ROMA. Fermo nazionale dei taxi il 23 gennaio prossimo. Lo hanno deciso i sindacati nazionali dei tassisti, riuniti a Bologna, nel quadro delle azioni di lotta da intraprendere a fronte della mancata convocazione del Governo, nei prossimi giorni, per contrastare i provvedimenti annunciati in tema di liberalizzazione del settore.
In una nota unitaria, i sindacati nazionali dei tassisti hanno inoltre deciso per lunedì 16 gennaio a Roma, un’assemblea nazionale dei tassisti fuori turno, durante la quale una delegazione consegnerà all’Autorità Antitrust un documento dove saranno evidenziati gli errori e le negatività contenute nella recente segnalazione. Inoltre, in caso di decisione unilaterale da parte del Governo – si legge ancora – la categoria si riserva di assumere tutte le iniziative ritenute più opportune. Se il Governo deciderà unilateralmente, si scioglieranno le righe e prenderemo misure drastiche.
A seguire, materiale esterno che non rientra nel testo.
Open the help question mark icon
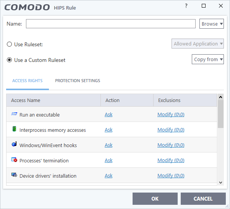Image resolution: width=230 pixels, height=209 pixels. [x=186, y=6]
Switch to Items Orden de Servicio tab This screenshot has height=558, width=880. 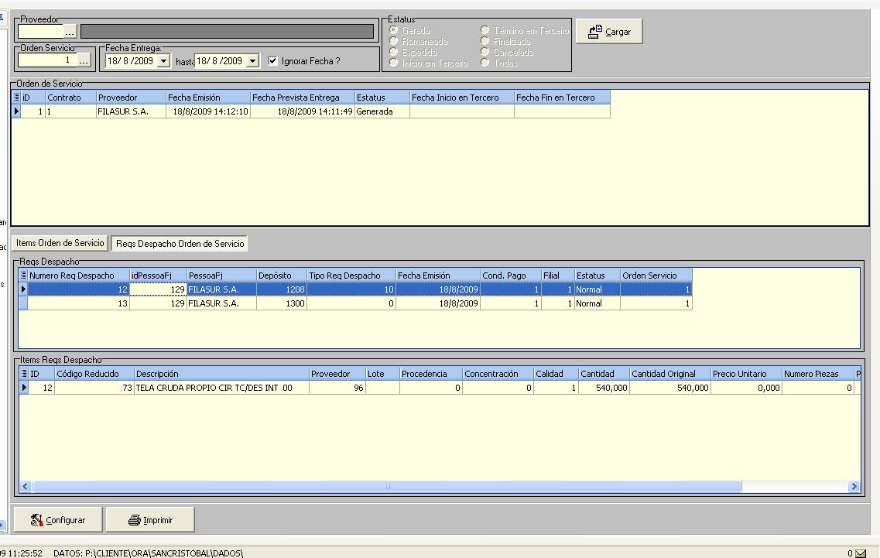[x=60, y=243]
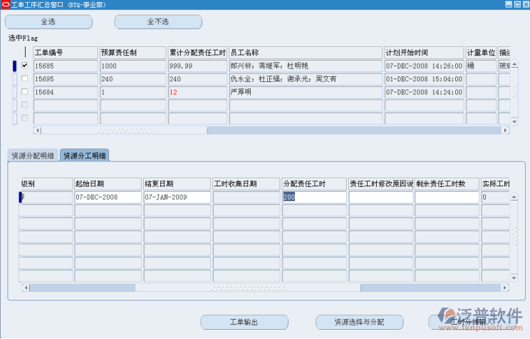Click the Oracle window icon in title bar
The image size is (530, 339).
coord(5,5)
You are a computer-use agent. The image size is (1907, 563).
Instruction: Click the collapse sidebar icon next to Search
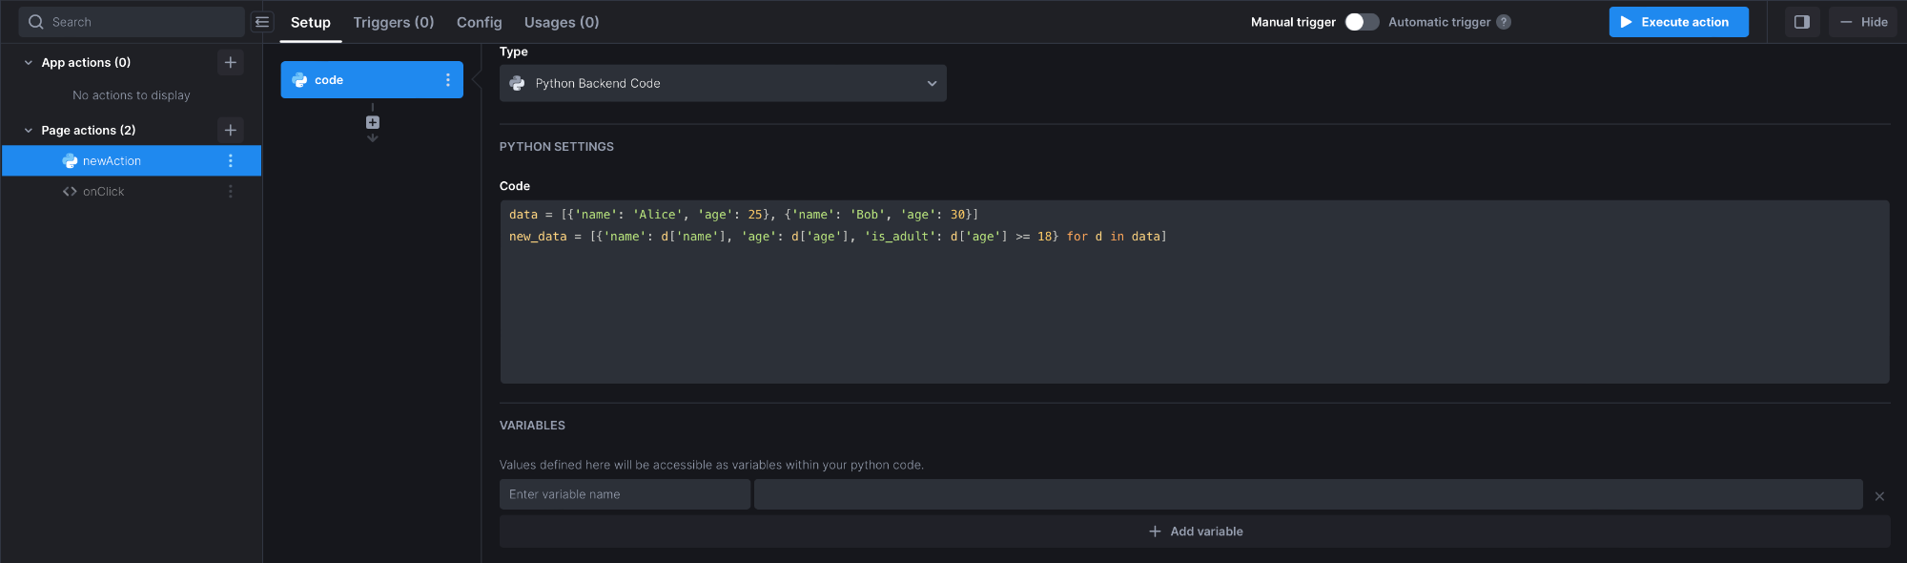pyautogui.click(x=262, y=22)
A dirlo è stato il presidente nazionale di Uritaxi, Loreno Bittarelli, uscendo dalla riunione del parlamentino Bittarelli ha aggiunto che tra le ipotesi che potrebbero essere discusse, e quindi decise, nell’assemblea di lunedì al Circo Massimo c’è anche la possibilità che i tassisti escano senza rispettare i turni. Intanto, lAdoc, l’associazione per la difesa e l’orientamento dei consumatori, in una nota spiega di non condivide i motivi alla base dello sciopero dei taxi perché le liberalizzazioni devono essere adottate in tutti i settori, non è possibile escluderne uno se ci si vuole aprire realmente al libero mercato e alla vera concorrenza.
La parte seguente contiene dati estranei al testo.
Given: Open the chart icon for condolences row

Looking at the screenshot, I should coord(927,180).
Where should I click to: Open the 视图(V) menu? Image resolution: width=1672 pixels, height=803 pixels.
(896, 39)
Per l’Adoc un maggiore numero di vetture in circolazione comporterebbe una diminuzione dei prezzi a vantaggio dei consumatori e potrebbe portare alla creazione di circa 20mila posti di lavoro in Italia. Anche il Codacons ritiene quella dei tassisti una protesta del tutto infondata: Una forma di ribellione contro le liberalizzazioni allo studio del Governo. I tassisti sono avvisati: in caso di blocchi stradali e danni agli utenti in occasione dello sciopero del 23, non esiteremo a presentare una raffica di denunce in Procura, così come avvenuto nel 2007, quando – ricorda il Codacons – un elevato numero di taxi bloccò per ore e ore la circolazione stradale a Roma, impedendo il passaggio di auto e mezzi pubblici. Protesta che è valsa a 500 tassisti un processo in Tribunale.